*Exercise details:* Starting with the line that holds "Given: Select the lastYear date filter", repeat each line through the last one below, exactly. Pictures stay out.

(Stored data)
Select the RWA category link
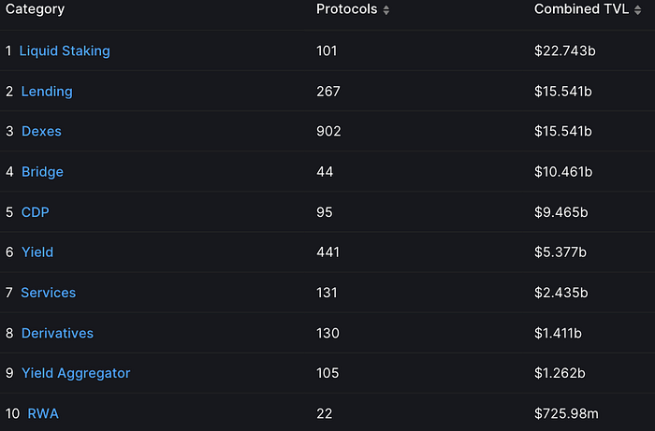 (x=43, y=414)
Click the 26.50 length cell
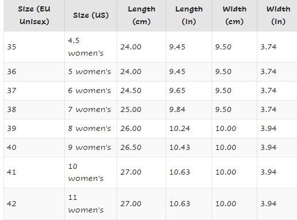The image size is (297, 220). [x=141, y=148]
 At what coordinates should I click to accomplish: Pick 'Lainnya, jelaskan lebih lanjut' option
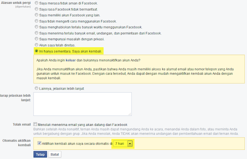click(x=36, y=88)
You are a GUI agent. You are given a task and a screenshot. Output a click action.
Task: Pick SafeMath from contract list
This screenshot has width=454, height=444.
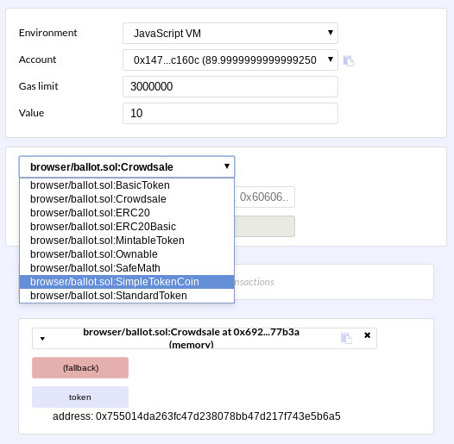(x=127, y=268)
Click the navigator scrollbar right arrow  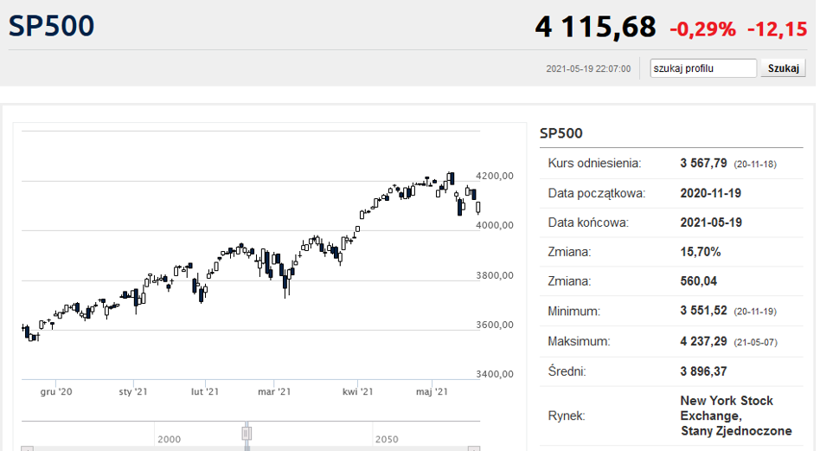[x=473, y=449]
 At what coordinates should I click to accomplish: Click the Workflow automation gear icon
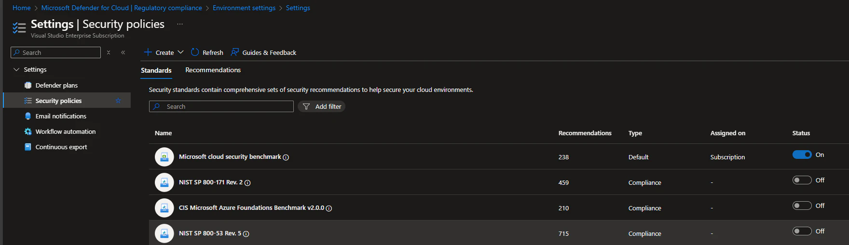tap(28, 131)
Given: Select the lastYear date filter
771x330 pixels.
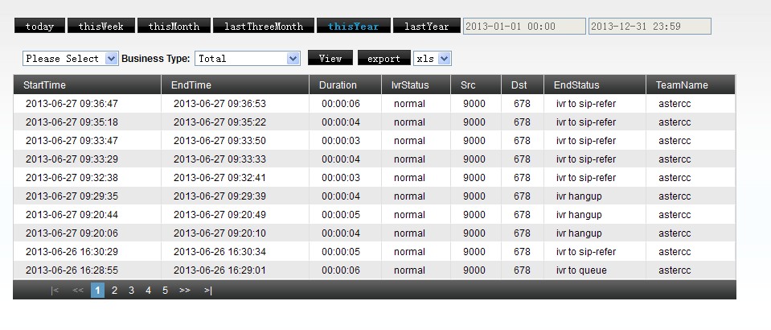Looking at the screenshot, I should point(427,27).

*Response to this exercise:*
Given: Select the lastYear date filter
771x330 pixels.
Looking at the screenshot, I should point(427,27).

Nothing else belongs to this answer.